═════ Information provided ═════

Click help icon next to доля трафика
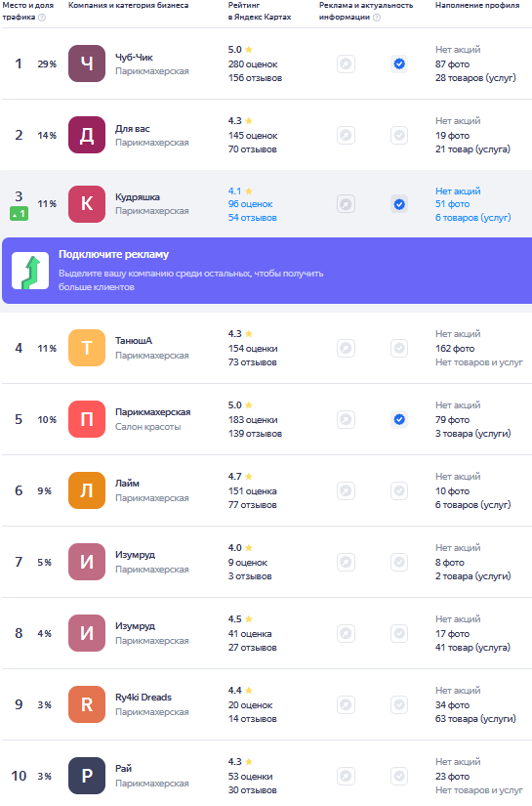Image resolution: width=532 pixels, height=806 pixels. (42, 17)
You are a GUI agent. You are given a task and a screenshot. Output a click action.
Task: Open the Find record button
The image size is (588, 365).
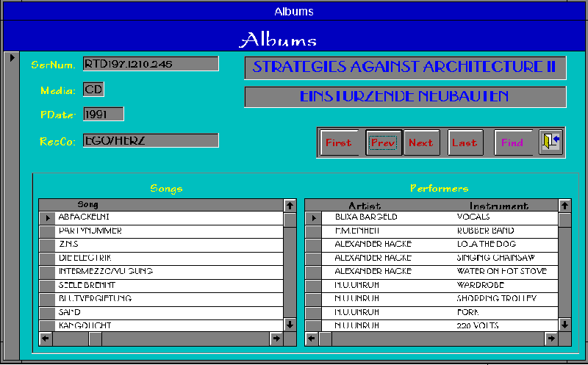[x=512, y=142]
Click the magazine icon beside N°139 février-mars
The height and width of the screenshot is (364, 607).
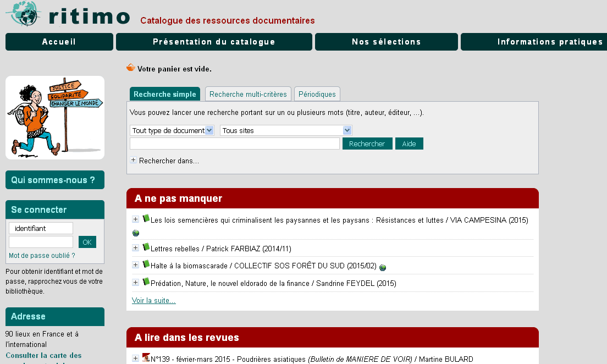[146, 358]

═════

Give back an exact copy of only the lines from the one with "The image size is (588, 365)." through the final line of the material, both included. Pictures do not belong in it.

* **Solution to this task**
The image size is (588, 365).
[x=512, y=142]
Click the magazine icon beside N°139 février-mars
The height and width of the screenshot is (364, 607).
[146, 358]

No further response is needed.